* [WHAT YOU WILL DO] The lines to retype are the one with "[Social Network] (487, 71)" and all that follow it to the end of the entries below; copy them exactly and nothing else.

* [RECORDS FOR THE TASK]
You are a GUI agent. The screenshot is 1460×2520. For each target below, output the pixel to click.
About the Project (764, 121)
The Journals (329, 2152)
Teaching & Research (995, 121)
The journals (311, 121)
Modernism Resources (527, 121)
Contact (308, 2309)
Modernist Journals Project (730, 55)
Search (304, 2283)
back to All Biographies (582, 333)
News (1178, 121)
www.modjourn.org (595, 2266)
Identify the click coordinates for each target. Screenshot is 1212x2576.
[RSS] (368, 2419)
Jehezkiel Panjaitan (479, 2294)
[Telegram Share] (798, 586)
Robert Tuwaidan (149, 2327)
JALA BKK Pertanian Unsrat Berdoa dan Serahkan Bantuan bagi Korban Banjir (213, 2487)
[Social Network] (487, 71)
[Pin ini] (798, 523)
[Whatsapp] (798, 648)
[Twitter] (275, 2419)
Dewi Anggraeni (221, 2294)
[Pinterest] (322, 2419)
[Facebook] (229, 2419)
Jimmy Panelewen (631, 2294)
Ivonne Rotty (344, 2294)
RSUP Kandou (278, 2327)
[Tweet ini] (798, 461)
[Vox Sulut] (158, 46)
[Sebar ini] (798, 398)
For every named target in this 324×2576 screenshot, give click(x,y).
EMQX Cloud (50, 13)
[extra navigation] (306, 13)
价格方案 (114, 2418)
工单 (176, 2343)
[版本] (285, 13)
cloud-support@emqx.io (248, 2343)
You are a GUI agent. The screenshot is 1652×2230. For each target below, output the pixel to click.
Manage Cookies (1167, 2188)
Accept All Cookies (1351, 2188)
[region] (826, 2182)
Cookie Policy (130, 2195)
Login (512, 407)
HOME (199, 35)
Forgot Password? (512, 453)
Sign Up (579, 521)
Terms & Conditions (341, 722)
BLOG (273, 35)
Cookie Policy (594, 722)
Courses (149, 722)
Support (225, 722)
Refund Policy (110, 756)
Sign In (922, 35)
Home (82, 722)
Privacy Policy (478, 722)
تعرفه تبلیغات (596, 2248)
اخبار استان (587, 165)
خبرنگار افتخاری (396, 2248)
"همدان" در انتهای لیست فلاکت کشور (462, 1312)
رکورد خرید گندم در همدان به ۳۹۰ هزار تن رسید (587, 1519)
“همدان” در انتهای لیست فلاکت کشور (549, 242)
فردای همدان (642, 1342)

* [WORKED SOLUTION]
[Social Network] (487, 71)
[Pin ini] (798, 523)
[Whatsapp] (798, 648)
[Twitter] (275, 2419)
Dewi Anggraeni (221, 2294)
[Pinterest] (322, 2419)
[Facebook] (229, 2419)
Jimmy Panelewen (631, 2294)
Ivonne Rotty (344, 2294)
RSUP Kandou (278, 2327)
[Tweet ini] (798, 461)
[Vox Sulut] (158, 46)
[Sebar ini] (798, 398)
For every named target in this 324×2576 screenshot, give click(x,y).
EMQX Cloud (50, 13)
[extra navigation] (306, 13)
价格方案 (114, 2418)
工单 (176, 2343)
[版本] (285, 13)
cloud-support@emqx.io (248, 2343)
You are a GUI agent. The screenshot is 1652×2230. For each target below, output the pixel to click.
Manage Cookies (1167, 2188)
Accept All Cookies (1351, 2188)
[region] (826, 2182)
Cookie Policy (130, 2195)
Login (512, 407)
HOME (199, 35)
Forgot Password? (512, 453)
Sign Up (579, 521)
Terms & Conditions (341, 722)
BLOG (273, 35)
Cookie Policy (594, 722)
Courses (149, 722)
Support (225, 722)
Refund Policy (110, 756)
Sign In (922, 35)
Home (82, 722)
Privacy Policy (478, 722)
تعرفه تبلیغات (596, 2248)
اخبار استان (587, 165)
خبرنگار افتخاری (396, 2248)
"همدان" در انتهای لیست فلاکت کشور (462, 1312)
رکورد خرید گندم در همدان به ۳۹۰ هزار تن رسید (587, 1519)
“همدان” در انتهای لیست فلاکت کشور (549, 242)
فردای همدان (642, 1342)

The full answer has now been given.